Der Ursprung des Namens Grocland ist heute nicht mehr ersichtlich. Eine einfache Erklärung wäre, dass die Bezeichnung auf einem Schreib- oder Kopierfehler beruht. Auf alten Karten wird Grönland meist „Groenland“ oder „Groenlant“ geschrieben. Das „e“ könnte bei unaufmerksamer Schreibweise durchaus mit einem „c“ verwechselt werden. Deutlich wird das in einer Karte von 1582 von Michael Lok, die in Hakluyts Buch Divers Voyages enthalten ist.[8] Dort ist ein Teil der Insel Grocland abgebildet mit der Bezeichnung „Groetland“, die aber auch als „Groctland“ gelesen werden kann. Auf derselben Karte findet man auch Grönland, geschrieben: „Groenland“, als Halbinsel des amerikanischen Kontinents.

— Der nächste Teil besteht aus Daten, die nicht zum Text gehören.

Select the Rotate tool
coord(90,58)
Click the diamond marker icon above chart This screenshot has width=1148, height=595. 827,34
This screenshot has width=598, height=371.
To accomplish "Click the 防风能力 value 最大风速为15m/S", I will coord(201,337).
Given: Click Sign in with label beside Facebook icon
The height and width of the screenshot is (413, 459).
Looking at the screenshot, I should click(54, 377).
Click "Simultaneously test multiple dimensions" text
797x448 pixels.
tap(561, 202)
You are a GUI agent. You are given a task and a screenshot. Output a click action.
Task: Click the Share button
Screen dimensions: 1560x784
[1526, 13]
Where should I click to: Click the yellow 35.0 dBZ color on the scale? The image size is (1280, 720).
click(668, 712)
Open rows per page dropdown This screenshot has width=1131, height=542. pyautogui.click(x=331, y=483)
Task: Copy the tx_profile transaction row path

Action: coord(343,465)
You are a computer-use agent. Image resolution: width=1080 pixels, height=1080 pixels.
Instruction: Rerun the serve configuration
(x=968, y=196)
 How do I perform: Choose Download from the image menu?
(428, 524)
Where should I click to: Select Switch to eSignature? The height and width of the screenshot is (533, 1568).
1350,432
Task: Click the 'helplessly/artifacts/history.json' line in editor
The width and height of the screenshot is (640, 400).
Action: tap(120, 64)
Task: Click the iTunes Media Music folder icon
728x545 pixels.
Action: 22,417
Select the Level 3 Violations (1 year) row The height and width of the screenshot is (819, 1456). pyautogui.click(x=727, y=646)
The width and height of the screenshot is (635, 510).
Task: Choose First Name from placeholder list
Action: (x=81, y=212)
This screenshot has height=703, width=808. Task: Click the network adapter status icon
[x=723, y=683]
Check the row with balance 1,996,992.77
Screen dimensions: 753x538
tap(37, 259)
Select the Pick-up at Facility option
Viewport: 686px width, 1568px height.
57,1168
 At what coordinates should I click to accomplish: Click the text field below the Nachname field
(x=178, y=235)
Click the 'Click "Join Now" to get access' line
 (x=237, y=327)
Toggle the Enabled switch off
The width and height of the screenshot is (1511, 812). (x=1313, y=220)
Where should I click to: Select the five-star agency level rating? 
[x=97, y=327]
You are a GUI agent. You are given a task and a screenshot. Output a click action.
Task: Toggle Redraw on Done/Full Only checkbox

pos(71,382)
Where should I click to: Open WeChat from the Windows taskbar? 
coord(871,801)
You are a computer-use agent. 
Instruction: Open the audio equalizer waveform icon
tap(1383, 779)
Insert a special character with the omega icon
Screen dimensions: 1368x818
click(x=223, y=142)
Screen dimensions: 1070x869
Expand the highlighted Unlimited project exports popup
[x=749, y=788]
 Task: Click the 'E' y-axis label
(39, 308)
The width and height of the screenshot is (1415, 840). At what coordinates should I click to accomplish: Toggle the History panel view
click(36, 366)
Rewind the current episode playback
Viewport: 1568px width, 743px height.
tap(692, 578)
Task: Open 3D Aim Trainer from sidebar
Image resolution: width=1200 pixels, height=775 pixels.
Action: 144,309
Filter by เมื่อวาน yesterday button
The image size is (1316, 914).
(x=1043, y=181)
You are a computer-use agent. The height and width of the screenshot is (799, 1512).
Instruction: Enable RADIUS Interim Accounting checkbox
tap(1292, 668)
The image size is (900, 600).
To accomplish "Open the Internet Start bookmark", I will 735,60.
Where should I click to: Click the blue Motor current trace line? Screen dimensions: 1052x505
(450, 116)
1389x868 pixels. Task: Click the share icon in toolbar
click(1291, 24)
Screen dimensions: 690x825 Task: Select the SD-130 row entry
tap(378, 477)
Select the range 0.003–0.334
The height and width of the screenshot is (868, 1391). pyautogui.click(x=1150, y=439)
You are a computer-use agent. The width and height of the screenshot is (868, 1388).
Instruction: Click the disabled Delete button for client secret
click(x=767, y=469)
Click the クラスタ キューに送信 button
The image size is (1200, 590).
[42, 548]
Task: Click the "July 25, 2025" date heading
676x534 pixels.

Der Historiker Thomas Greene, Associate Professor an der University of North Georgia, glaubt, die Insel Grocland sei mit Grönland identisch und beruft sich dabei auf eine Anmerkung von John Dee: „Grocland to / me seemeth to be our Groenlande“ (Grocland scheint mir unser Groenland zu sein).[9][2]

Fazit

Die Insel Grocland gibt es nicht, sie ist eine Erfindung mittelalterlicher Mythen, die heute nicht mehr im Original erhalten sind. Welcher Insel im Nordpolarmeer sie entsprechen könnte, ist nicht mehr nachzuvollziehen. Der amerikanische Schriftsteller William Henry Babcock (1849–1922) hält Grocland für eine vergrößerte Darstellung der Diskoinsel auf den Karten oder eine näher an Grönland herangerückte Darstellung der Baffininsel.[10]

Anmerkungen

  1. John Dees Manuskriptsammlung unter dem Titel: Brytanici Imperii Limites wird im Original in der British Library aufbewahrt.
  2. Gestae Arthuri, deutsch: Die Taten Arthurs, ist ein verschollener mittelalterlicher Text, wahrscheinlich aus dem 14. Jahrhundert oder früher, der die Eroberungen von König Artus in der Arktis beschrieb.